More information about the archiving project can be found on the ArchiveTeam wiki: NewsGrabber
As this is purely a cleanup project, it won't be run as part of the distributed warrior deployment. This project will require at least 150G of space PER ITEM - Some of the warcs we are dealing with are 100G in size and we need to assume a minimum of 50% space saving at this time.
Be sure to replace YOURNICKHERE
with the nickname that you want to be shown as, on the tracker. You don't need to register it, just pick a nickname you like.
Assuming this is a stand alone box, not part of a swarm etc, basic instructions for configuring your docker instance can be found at docker documentation or for Ubuntu / Debian.
Make a directory, cd into the directry and copy the included dockerfile into it; the rest of the files are not required.

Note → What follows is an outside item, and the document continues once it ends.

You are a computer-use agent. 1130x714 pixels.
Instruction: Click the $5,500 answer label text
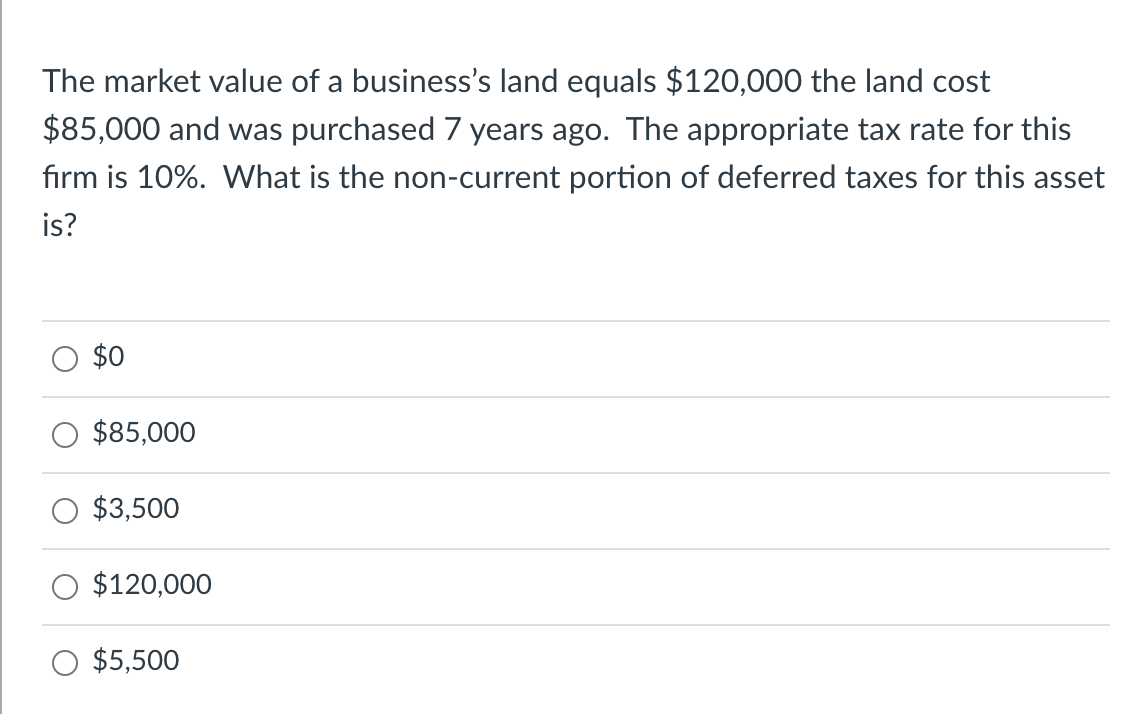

Edit the final line to include the concurrency (CPU bound due to the deduplication, recommend 1.5 times CPU / vCPU) and replace UnknownDocker
with your username.
Build the container with the following arguments;
docker build -t <<dockername>> <<foldername>>/
for example
docker build -t newsgrabber-deduplicate newsgrabber-deduplicate/
Then simply run the container with either;
docker run -d -it newsgrabber-deduplicate
or if you want to give it a known name and make it easier to run commands;
docker run -d -it --name newsgrabber-deduplicate newsgrabber-deduplicate
or if you really want that web page to be available;
docker run -d -it -p 8001:8001 --name newsgrabber-deduplicate newsgrabber-deduplicate
Stopping the container (clean);
docker run -d -it --name <<containername>> touch STOP
Stopping the container (hard);
docker stop <<containername>>
Connecting to the container console;
docker attach <<containername>>